— Так, — сказал Сталин. — Дальше.
— Вторая щель: сам расчёт. Пороги, ставки, день. Это знают в наркомате, у меня, в Госбанке. Круг узкий, да и в узком кругу языки есть. Третья: места. Пока довезём деньги до Владивостока, до Ташкента, пройдёт время, а бумага уже там, в сейфах, лежит и жжётся. Чем дальше от Москвы, тем дольше лежит, тем больше народу мимо прошло. Вот три щели, и в любую может протечь.
Сталин слушал внимательно, и по мере того как Зверев считал щели, у него в голове складывалось решение, простое и жёсткое.
— Значит, так, — сказал он, когда Зверев кончил. — Печатать начнём тайно и загодя, но никому, ни единому человеку по всей цепи, не скажем, что печатаем и зачем. Пусть печатают, возят, стерегут, кладут в сейфы — а что это и к чему, не знает пусть никто, кроме тех, кому положено по самому верху. Деньги повезём в закрытых ящиках, за пломбами, под охраной, как возят оружие, и вскрывать эти ящики запретим до особого часа, под страхом, каким пугают за измену. Пусть лежит запечатанное по всем кассам страны, от Москвы до Камчатки, лежит и молчит, и никто, кто рядом, не знает, что там. А в назначенный день, в один час на всю страну, — вскрыть. И начать.

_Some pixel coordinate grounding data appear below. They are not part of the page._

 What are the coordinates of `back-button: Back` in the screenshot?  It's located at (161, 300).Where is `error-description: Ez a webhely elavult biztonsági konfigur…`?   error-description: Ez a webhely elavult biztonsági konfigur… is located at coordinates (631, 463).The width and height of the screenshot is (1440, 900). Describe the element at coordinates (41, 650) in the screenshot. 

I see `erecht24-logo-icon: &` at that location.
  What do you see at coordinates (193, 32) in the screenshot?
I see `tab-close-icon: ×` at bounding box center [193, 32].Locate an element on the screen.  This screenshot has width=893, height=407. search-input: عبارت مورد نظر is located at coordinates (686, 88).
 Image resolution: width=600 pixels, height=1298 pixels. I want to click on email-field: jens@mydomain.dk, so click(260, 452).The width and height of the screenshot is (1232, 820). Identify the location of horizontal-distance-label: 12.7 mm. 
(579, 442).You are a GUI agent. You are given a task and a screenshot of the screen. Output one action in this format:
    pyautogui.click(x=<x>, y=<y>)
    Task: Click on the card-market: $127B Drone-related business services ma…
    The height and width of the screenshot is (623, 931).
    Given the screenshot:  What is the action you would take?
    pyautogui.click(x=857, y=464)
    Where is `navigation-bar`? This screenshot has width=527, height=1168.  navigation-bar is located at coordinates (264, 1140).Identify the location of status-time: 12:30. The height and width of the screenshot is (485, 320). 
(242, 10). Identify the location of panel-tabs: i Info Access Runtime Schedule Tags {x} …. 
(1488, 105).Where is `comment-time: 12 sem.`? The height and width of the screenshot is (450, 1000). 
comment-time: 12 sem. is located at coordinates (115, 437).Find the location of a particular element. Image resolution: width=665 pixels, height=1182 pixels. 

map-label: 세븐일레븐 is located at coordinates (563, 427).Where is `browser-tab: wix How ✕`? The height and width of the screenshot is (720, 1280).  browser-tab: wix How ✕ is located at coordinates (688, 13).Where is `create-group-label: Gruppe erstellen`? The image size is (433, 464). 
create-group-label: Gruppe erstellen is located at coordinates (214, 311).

Зверев слушал, кивал, и видно было, что мысль ему по сердцу, да оставалось у него ещё сомнение, и он, по честности своей, его не проглотил.
— Всё так, товарищ Сталин, всё верно, — сказал он. — Да только запечатать и запретить — это на бумаге. А на деле кто-то же должен это стеречь по всей стране, следить, чтоб не вскрыли, не проболтались, чтоб пломба была цела и язык за зубами. Это ж не финансовое дело, это дело такое, что мне, финансисту, не по руке. Мне бы кого поставить над этой тайной, крепкого, с хваткой, кто бы за неё головой отвечал.
— Поставлю, — сказал Сталин. — Об этом не думай, это моя забота. Дам тебе человека, молодого, зубастого, которому эту тайну и вручу, чтоб он её берёг по всей цепи, от печатника до кассира в дальнем районе. Ты ему — что и куда везти, а он тебе — чтоб довезли и не пикнули. Твоё дело считать, его дело молчать и заставить молчать других. Такого найду. Есть на примете один.
Он и вправду уже держал в уме молодого, из тех, кого присматривал загодя, кому пора было дать дело настоящее, тяжёлое, на котором человек либо ломается, либо крепнет. Одного такого испытали нынче на Урале, на заводе, и он показал себя. Пора было испытать другого, на другом, на тихом, на секретном, где нужна не хватка хозяйственника, а иная, цепкая, неразговорчивая порода. Но об этом Звереву было знать покуда незачем, и Сталин имени не назвал.
— Ну, коли поставите, — сказал Зверев, успокаиваясь, — тогда берусь. С деньгами, с порогами, с ценой управлюсь, это моё. А тайну вы обеспечьте — и выйдет.
Сталин поднялся, подошёл к окну, за которым лежала тёмная уже, ночная осенняя Москва, и постоял, глядя вниз, но недолго, потому что дело было не додумано до конца, а он не любил бросать дело недодуманным.
— Срок, — сказал он, обернувшись. — Когда.
— Как поспеем с деньгами, — сказал Зверев. — Печатать много, развозить далеко. Раньше зимы не управимся, товарищ Сталин, при всём старании.